**Work order**
Your answer must be one number: the count of lines below that include "right".

⁂

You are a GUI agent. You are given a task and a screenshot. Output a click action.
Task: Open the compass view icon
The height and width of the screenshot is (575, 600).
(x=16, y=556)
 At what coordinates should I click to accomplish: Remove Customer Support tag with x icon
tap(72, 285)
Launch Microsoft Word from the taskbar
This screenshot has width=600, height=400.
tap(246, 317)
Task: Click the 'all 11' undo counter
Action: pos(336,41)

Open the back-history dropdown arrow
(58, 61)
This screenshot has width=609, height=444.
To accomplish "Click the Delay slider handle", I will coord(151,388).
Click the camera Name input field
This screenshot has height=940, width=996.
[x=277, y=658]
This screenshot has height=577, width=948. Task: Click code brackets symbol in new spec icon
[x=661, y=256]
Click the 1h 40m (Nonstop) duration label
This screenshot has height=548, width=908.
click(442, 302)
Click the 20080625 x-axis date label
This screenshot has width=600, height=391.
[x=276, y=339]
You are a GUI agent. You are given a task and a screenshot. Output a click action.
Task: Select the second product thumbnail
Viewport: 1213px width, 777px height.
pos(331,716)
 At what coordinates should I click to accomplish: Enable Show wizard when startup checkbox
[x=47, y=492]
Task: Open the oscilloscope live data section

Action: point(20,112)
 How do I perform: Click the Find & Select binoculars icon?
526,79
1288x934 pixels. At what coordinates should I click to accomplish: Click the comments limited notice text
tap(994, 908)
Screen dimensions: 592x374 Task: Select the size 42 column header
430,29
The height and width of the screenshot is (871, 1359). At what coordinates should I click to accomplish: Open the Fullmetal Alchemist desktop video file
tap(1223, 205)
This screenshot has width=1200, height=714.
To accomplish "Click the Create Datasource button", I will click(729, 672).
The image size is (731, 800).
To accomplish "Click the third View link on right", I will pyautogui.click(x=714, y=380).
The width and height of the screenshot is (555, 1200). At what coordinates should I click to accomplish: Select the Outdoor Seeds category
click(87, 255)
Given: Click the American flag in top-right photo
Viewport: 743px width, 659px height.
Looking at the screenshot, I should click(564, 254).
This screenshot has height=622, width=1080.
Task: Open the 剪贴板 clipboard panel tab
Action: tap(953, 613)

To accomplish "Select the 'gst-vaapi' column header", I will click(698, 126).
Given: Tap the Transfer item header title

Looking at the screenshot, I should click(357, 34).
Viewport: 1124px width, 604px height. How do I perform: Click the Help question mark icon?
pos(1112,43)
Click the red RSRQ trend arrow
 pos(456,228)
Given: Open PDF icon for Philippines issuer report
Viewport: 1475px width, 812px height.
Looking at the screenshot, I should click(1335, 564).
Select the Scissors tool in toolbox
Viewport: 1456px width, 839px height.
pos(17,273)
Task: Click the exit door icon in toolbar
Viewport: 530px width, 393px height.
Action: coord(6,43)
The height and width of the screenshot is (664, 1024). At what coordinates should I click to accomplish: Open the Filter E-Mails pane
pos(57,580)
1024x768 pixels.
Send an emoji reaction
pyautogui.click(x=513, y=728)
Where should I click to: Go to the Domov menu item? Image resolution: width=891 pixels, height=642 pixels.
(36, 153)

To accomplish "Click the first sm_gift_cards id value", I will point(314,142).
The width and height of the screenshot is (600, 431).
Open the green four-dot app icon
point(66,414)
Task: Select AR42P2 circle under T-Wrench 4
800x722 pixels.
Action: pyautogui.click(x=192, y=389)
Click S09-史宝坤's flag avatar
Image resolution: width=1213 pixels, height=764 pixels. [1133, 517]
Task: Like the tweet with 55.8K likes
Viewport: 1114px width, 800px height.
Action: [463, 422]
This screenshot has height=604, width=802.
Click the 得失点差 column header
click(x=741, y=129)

⁂

**Final answer**
2